Passage –
Monday, February 16, 2009

Reds and Grays

The most visible wildlife in our yard are the squirrels. Although we spend time trying to baffle the squirrels so they can't reach the bird feeders, they are just as interesting to observe as the birds. The gray squirrels are clever, patient, calm, and they get along with their neighbors. It took one squirrel just a few hours to figure out the baffle on the feeder post. It ran up and down the tree several times, climbed out on thin branches, then back down to the base of the post. We think that it was measuring jumping distances. Sure enough, a short time later, it leaped from the tree to the feeder. By the next day several other gray squirrels had copied the feat.

Each day 3 or 4 gray squirrels visit the feeders, hanging out peacefully together. The gray gathers a sunflower seed in its paws and quietly opens and eats the seed. This is unlike the solitary red squirrel that darts in after attempting to scatter the grays, collects one seed, then scampers back to its hideout in the back woods. Red squirrels are feisty and like their territory all to themselves. Even the males and females don't like each other, except one or two days a year when they mate.Red squirrels cache or store large numbers of pine and hemlock cones in one place. They also have favorite eating spots, usually a tree stump or low branch. Over time, a large pile (known as a midden) of spent cones and scales accumulates below the dining area. In contrast, the gray squirrel stores one nut at a time (acorns being a favorite). In winter they go about digging up the solitary nuts, apparently remembering where they buried most of them. Those they miss will sprout and mature to produce their own crop of acorns.

Red squirrels often chatter and scold from their dining perch or a higher branch. Gray squirrels are not nearly so chatty, not being worried about warning intruders since they are not territorial like the red squirrel. Both of these squirrels build leaf nests (with some twigs) in trees. The gray squirrel builds its nests higher up in the tree and it is a sloppy builder, whereas the red squirrel builds a tight roundish ball of leaves.

That is the beauty of these common squirrels -- their tracks, nests, and dining spots are easily spotted in winter, and their antics are easy to see, even from inside my own cozy house.

Recorded data –
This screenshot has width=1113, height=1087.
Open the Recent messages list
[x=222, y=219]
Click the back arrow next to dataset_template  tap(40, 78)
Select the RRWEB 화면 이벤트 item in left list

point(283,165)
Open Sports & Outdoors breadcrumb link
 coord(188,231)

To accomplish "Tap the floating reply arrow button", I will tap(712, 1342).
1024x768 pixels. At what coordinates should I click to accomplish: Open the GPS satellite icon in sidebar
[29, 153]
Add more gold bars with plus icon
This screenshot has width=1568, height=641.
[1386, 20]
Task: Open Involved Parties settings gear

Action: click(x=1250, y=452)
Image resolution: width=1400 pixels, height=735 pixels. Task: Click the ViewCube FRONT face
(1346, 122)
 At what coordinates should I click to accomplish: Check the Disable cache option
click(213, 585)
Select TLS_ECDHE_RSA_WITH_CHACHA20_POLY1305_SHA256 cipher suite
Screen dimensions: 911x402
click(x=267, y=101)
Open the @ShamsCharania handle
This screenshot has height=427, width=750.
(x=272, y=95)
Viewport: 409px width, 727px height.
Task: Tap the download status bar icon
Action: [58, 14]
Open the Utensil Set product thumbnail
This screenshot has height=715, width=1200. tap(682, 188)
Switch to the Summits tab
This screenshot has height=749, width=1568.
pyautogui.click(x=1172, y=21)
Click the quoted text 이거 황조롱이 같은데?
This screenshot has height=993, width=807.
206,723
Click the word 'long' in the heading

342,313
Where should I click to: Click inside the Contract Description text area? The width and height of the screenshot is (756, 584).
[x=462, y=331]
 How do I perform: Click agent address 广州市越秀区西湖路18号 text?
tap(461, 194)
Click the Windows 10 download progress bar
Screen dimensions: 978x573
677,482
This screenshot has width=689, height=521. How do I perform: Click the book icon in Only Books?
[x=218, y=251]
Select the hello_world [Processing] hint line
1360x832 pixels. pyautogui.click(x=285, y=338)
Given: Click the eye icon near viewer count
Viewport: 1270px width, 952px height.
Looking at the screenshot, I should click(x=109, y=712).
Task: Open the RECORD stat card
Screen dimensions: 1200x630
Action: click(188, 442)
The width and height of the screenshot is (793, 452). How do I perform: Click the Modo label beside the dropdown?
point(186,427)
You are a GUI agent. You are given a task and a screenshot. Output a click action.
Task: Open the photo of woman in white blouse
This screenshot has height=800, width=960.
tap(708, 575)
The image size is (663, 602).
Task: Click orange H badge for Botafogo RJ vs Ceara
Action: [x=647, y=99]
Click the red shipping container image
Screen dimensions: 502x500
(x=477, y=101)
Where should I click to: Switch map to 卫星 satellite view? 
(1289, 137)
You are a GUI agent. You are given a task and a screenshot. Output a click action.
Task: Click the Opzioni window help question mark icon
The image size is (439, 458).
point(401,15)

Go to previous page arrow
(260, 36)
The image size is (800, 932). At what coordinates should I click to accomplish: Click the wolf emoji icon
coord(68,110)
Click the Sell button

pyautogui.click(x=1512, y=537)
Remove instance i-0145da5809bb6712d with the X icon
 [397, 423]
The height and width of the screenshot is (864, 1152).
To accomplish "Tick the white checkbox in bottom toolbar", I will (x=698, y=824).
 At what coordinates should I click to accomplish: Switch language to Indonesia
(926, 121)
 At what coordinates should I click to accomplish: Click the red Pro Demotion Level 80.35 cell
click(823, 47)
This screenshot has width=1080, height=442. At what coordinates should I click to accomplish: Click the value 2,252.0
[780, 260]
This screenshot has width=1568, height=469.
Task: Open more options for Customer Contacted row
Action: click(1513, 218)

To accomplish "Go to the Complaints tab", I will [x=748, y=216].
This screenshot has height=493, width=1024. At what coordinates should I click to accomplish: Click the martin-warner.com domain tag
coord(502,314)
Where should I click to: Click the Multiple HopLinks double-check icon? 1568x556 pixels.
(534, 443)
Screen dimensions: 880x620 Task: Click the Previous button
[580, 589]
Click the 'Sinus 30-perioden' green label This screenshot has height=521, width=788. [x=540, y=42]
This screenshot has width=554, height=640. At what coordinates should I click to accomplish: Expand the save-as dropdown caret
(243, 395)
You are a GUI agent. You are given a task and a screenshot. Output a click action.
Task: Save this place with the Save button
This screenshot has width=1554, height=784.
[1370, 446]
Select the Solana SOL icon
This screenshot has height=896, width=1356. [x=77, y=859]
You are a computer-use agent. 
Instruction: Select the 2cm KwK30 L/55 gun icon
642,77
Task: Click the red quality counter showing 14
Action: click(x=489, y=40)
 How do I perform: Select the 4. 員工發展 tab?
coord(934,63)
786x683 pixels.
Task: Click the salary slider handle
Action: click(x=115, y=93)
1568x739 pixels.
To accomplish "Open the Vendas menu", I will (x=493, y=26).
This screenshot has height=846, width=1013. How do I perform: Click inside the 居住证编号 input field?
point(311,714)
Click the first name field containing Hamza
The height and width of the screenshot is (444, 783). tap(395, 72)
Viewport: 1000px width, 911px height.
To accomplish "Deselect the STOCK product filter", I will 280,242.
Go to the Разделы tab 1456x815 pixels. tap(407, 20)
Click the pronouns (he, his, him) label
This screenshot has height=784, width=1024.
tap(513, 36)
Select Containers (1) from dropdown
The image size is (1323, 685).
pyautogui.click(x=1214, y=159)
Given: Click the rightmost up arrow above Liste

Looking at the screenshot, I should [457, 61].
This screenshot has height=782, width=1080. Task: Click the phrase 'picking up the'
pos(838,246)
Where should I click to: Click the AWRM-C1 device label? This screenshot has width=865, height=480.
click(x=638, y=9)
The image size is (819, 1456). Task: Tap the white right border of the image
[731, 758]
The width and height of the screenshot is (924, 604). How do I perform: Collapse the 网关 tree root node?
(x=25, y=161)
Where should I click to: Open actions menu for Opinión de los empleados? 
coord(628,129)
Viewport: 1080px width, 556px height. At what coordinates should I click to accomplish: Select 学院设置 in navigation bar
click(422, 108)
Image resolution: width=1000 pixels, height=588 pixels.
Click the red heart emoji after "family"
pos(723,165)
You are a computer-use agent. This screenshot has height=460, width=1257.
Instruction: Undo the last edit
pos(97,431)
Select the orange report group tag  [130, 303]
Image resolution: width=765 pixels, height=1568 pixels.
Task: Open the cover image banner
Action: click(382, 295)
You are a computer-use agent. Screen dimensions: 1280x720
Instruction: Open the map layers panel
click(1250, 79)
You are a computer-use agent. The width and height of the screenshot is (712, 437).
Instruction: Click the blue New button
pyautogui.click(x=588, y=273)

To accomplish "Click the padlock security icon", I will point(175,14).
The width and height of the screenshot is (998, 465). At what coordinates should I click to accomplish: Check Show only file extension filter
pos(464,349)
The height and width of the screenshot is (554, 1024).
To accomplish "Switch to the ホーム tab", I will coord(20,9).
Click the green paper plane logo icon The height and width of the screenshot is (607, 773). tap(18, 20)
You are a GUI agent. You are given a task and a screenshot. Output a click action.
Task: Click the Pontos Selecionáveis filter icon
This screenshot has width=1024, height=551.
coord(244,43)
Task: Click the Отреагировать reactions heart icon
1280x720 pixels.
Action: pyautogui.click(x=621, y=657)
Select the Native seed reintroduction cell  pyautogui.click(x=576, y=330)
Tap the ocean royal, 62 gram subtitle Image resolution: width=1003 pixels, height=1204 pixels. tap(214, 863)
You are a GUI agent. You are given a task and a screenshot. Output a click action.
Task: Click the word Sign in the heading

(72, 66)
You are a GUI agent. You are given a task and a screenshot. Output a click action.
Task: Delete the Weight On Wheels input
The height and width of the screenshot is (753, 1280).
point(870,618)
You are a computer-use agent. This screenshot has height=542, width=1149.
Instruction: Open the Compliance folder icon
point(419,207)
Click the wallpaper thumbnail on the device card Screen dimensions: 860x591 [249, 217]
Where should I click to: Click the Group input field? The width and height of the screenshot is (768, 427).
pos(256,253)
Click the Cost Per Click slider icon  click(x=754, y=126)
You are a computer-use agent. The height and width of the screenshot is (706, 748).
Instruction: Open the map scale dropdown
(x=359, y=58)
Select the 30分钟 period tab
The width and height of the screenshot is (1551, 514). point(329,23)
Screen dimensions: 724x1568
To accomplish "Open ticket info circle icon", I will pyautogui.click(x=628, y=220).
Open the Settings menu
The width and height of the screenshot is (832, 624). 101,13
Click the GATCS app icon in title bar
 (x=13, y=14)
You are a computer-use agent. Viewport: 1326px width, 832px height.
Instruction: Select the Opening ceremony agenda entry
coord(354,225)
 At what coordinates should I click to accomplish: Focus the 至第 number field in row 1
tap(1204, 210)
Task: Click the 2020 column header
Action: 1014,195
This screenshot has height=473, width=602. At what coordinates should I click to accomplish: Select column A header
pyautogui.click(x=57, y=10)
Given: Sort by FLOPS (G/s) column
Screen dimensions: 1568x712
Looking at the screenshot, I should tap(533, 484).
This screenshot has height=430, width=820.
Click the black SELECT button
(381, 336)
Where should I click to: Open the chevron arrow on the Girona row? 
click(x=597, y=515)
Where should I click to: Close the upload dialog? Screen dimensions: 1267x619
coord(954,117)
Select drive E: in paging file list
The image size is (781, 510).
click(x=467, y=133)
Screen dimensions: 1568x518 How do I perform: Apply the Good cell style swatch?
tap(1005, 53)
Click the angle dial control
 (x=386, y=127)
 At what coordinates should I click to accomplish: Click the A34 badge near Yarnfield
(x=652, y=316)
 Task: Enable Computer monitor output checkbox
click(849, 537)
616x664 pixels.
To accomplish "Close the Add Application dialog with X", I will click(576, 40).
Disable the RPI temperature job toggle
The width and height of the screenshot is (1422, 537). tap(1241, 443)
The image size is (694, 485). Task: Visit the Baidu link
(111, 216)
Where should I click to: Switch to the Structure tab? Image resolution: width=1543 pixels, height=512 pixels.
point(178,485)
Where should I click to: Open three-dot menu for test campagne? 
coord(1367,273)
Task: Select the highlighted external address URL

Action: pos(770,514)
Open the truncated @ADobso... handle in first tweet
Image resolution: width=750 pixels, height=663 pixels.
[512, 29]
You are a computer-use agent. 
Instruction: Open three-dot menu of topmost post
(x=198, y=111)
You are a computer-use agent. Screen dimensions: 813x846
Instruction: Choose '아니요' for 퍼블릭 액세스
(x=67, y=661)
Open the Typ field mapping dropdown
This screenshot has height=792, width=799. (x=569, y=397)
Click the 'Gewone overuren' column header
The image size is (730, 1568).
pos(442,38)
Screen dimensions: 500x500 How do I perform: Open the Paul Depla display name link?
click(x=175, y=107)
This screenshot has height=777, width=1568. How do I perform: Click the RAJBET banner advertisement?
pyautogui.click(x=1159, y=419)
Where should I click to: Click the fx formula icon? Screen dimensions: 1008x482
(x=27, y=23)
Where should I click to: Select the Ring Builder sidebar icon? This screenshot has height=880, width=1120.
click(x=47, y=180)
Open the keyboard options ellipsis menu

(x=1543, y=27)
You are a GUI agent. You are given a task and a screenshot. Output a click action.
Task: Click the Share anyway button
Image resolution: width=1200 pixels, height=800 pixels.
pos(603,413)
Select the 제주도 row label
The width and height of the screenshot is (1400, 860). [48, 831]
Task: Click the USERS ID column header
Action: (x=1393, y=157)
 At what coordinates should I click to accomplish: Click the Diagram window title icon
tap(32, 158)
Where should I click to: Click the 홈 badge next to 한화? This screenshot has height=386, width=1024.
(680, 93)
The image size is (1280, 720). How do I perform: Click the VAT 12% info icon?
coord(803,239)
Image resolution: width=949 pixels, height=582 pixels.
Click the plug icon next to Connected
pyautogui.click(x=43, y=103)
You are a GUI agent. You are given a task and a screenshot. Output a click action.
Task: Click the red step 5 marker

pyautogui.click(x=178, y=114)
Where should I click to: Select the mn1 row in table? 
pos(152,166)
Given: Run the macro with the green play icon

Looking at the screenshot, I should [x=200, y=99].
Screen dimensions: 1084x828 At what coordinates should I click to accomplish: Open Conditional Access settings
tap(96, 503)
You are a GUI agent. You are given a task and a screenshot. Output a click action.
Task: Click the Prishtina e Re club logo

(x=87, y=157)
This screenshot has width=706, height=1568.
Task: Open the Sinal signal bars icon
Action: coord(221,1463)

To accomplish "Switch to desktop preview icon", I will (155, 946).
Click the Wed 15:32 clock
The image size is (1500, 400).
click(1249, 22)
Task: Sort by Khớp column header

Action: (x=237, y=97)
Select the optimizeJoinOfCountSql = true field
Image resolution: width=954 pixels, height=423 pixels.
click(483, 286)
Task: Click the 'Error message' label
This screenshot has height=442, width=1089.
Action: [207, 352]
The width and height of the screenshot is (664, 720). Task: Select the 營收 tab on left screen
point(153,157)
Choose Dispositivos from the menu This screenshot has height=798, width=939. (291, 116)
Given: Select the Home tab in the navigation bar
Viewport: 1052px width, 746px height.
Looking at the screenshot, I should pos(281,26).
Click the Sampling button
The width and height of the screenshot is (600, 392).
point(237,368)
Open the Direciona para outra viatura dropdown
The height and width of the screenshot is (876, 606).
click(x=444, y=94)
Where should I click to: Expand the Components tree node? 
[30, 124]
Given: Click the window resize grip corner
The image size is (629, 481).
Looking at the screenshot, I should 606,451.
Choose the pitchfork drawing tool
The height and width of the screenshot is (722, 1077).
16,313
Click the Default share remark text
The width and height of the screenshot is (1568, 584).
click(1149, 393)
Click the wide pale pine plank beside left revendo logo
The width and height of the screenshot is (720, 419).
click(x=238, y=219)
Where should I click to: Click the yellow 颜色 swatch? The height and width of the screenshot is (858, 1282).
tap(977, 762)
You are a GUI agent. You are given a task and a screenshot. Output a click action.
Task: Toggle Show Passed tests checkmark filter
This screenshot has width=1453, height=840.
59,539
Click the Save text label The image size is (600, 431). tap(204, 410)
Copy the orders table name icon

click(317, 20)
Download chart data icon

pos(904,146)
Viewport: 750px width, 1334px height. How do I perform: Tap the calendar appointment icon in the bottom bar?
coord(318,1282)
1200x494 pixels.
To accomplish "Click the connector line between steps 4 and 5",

Questions on the material –
1: In the squirrel passage, starting with "That is the" and going on through "own cozy house.", switch "cozy" for "warm".
2: What does the squirrel passage call the pile of spent cones and scales that builds up below a red squirrel's dining area?
The listing has no connection to the squirrel passage.

Responses per task –
1:
That is the beauty of these common squirrels -- their tracks, nests, and dining spots are easily spotted in winter, and their antics are easy to see, even from inside my own warm house.

2: A midden.